Exercise aim
Lines before the one containing "Doylestown, PA 18902 | (540, 2510)" are left out; that line and every line after it, through the end of the records, are to be reproduced exactly.

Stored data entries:
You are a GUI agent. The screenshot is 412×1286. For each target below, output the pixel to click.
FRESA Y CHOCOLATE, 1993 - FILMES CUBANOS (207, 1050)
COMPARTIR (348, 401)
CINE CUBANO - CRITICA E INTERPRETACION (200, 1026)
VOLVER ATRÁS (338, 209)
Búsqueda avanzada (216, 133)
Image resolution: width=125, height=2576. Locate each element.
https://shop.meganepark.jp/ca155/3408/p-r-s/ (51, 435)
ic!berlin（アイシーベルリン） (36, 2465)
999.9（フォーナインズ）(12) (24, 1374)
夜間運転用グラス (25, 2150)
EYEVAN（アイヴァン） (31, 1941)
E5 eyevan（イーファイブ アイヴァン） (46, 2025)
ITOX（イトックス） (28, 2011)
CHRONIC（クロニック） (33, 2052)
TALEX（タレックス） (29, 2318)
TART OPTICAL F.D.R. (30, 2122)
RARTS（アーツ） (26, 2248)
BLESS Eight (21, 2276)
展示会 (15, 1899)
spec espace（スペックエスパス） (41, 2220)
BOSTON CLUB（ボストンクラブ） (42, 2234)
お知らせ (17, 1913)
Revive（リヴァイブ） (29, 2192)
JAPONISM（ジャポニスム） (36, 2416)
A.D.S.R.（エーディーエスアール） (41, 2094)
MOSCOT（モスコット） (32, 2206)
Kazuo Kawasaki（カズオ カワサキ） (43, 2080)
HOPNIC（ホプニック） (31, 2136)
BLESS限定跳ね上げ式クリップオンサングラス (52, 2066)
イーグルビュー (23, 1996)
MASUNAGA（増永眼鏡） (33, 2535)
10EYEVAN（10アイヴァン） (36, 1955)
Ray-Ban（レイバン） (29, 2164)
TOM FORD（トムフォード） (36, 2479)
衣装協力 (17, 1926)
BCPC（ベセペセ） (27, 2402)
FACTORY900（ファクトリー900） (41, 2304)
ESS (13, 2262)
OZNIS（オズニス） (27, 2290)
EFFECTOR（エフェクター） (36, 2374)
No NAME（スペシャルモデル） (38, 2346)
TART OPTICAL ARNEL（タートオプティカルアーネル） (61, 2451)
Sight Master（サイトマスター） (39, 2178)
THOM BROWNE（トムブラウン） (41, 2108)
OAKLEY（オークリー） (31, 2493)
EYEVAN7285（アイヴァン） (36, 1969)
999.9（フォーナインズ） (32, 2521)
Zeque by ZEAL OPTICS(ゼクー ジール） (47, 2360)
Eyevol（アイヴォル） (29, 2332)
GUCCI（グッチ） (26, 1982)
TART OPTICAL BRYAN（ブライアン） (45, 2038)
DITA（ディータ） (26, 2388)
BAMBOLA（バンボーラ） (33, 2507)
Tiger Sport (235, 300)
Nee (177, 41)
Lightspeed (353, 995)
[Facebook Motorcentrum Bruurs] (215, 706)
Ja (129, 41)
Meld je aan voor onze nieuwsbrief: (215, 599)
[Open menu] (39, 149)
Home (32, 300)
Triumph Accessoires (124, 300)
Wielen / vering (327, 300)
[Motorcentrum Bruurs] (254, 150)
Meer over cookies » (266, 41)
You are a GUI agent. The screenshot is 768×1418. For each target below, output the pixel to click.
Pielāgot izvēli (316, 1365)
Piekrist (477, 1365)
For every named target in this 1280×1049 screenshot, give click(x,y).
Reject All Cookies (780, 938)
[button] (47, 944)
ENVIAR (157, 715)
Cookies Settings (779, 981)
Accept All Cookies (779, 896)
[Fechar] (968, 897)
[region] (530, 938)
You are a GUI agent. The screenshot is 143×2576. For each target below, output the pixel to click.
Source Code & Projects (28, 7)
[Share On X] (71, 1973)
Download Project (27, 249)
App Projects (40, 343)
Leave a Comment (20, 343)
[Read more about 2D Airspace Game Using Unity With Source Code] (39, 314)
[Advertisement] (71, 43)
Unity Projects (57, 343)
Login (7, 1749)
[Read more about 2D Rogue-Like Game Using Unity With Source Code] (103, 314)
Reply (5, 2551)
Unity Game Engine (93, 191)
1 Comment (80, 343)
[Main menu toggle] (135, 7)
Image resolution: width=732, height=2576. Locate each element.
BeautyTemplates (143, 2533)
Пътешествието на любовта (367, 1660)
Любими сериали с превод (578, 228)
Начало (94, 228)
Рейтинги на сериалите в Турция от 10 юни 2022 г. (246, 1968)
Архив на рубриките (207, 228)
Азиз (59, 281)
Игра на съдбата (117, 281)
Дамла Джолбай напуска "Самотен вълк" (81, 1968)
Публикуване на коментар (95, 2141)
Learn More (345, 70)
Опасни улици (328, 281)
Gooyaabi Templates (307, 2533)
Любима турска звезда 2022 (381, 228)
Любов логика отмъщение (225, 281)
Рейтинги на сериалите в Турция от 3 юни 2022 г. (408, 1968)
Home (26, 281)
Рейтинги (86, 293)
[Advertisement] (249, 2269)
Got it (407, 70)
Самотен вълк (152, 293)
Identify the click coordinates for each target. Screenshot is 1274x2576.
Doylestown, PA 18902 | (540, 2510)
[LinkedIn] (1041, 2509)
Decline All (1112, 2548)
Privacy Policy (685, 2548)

Written solution
Doylestown, PA 18902 | (540, 2510)
[LinkedIn] (1041, 2509)
Decline All (1112, 2548)
Privacy Policy (685, 2548)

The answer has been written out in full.